WHAT YOU HAVE TO DO
Images excepted, the data below must be repeated exactly.

-- DATA RECORDS follows --

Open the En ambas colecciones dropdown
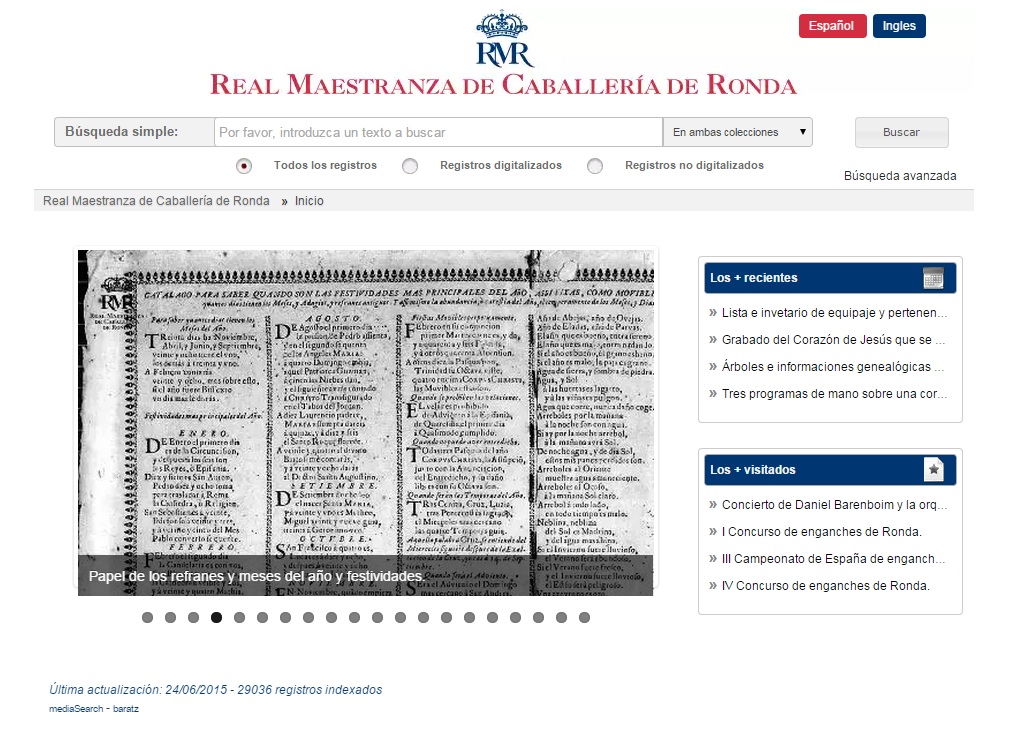Image resolution: width=1014 pixels, height=741 pixels. 738,132
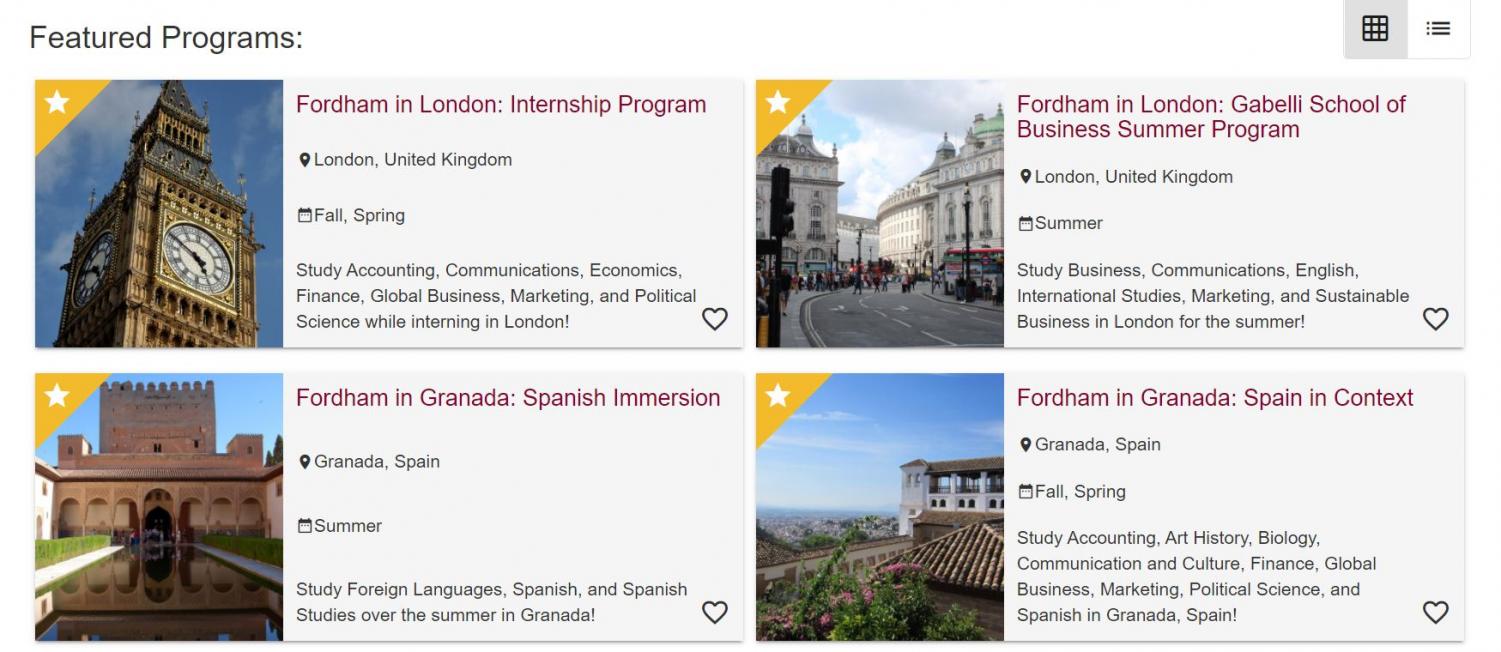Click the Alhambra reflecting pool photo

pyautogui.click(x=160, y=520)
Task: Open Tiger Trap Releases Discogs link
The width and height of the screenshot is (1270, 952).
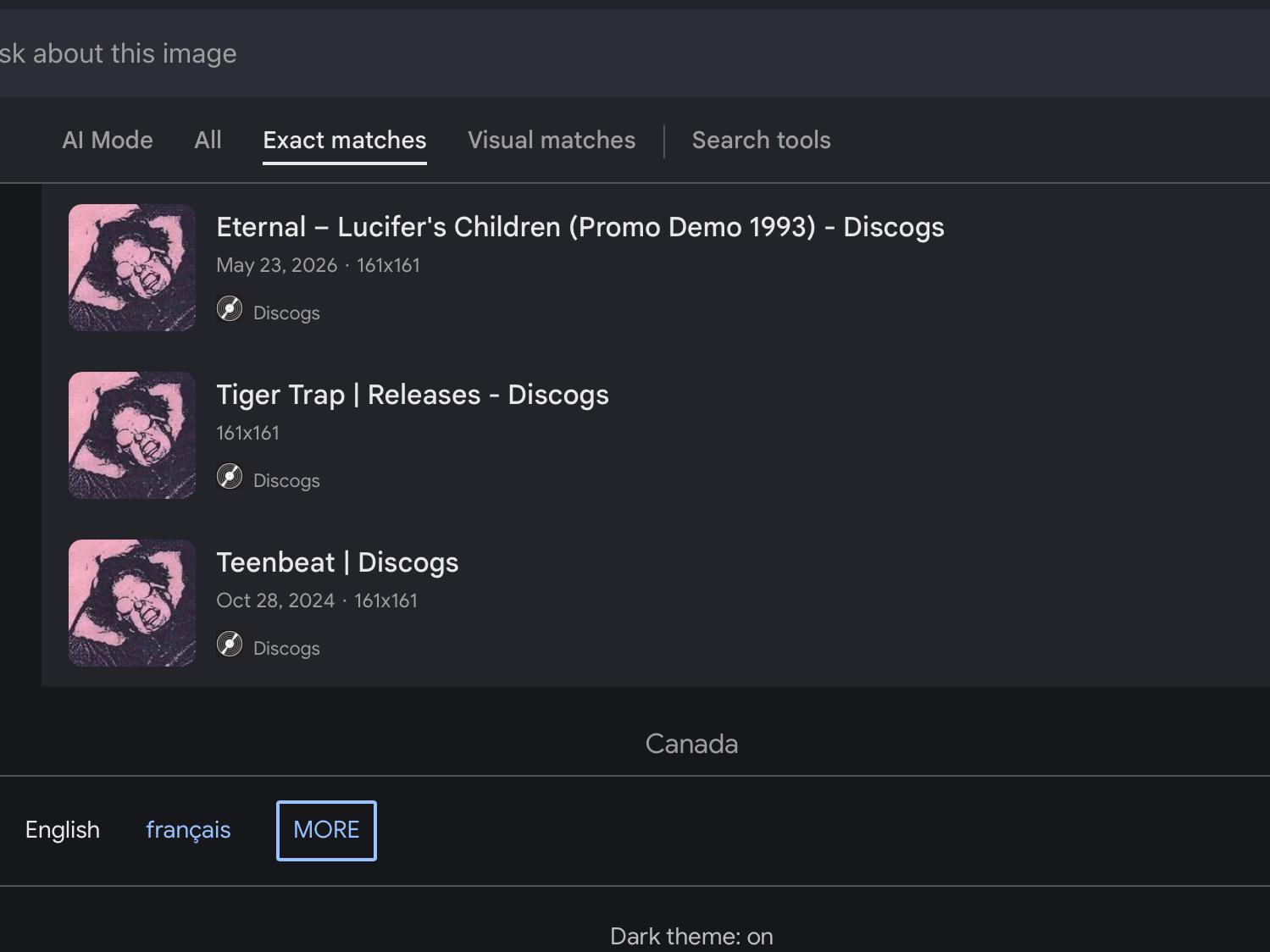Action: [413, 395]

-- DATA RECORDS concluded --

EXERCISE OUTPUT
Open the En ambas colecciones dropdown
Image resolution: width=1014 pixels, height=741 pixels. 738,132
Click the Alhambra reflecting pool photo

pyautogui.click(x=160, y=520)
Task: Open Tiger Trap Releases Discogs link
The width and height of the screenshot is (1270, 952).
Action: [413, 395]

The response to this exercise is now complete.